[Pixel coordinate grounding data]
Content starts

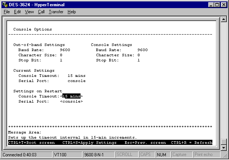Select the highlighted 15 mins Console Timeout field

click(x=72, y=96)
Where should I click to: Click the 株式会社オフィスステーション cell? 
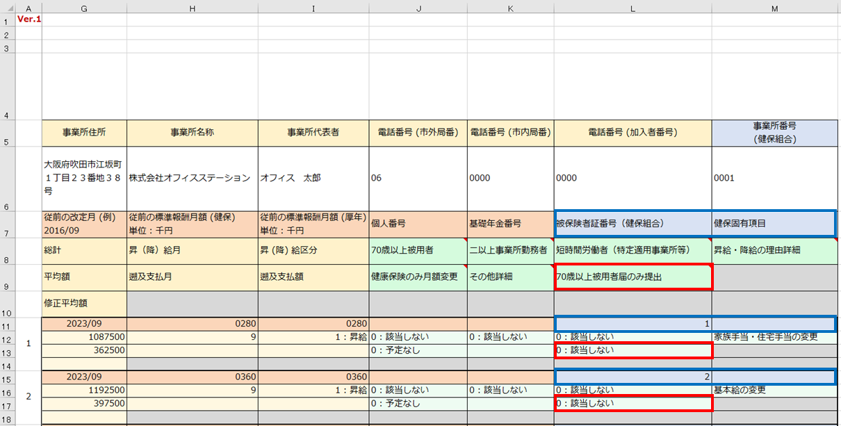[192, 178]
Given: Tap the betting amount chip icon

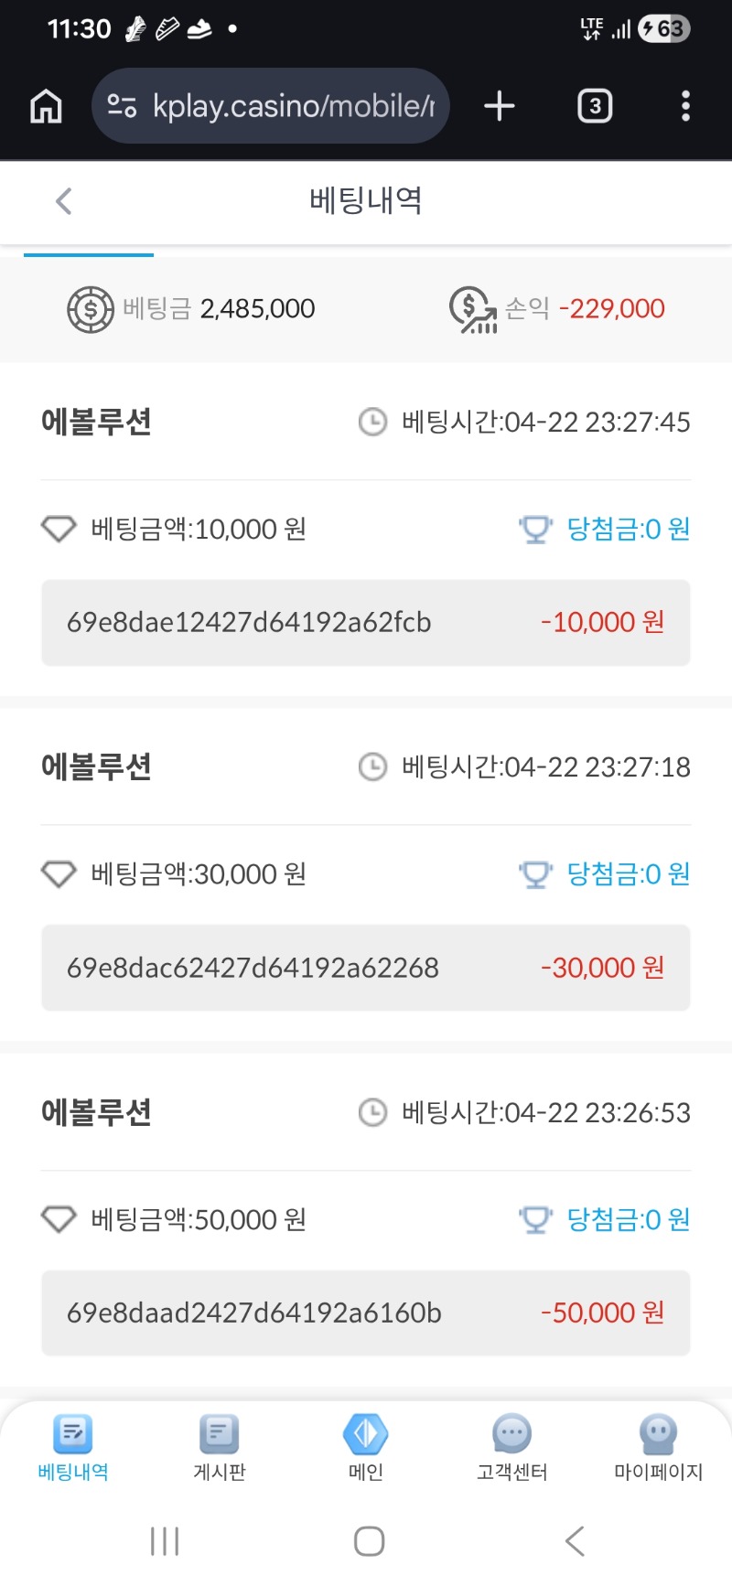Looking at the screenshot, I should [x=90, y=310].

Content ends

Work instructions:
Please reproduce the lines above from the one containing "Where should I" through the final line, exactly and inclusively, leaving out each picture.

Solution to this task:
Where should I click to: Click the 株式会社オフィスステーション cell? 
[192, 178]
Given: Tap the betting amount chip icon

Looking at the screenshot, I should [x=90, y=310].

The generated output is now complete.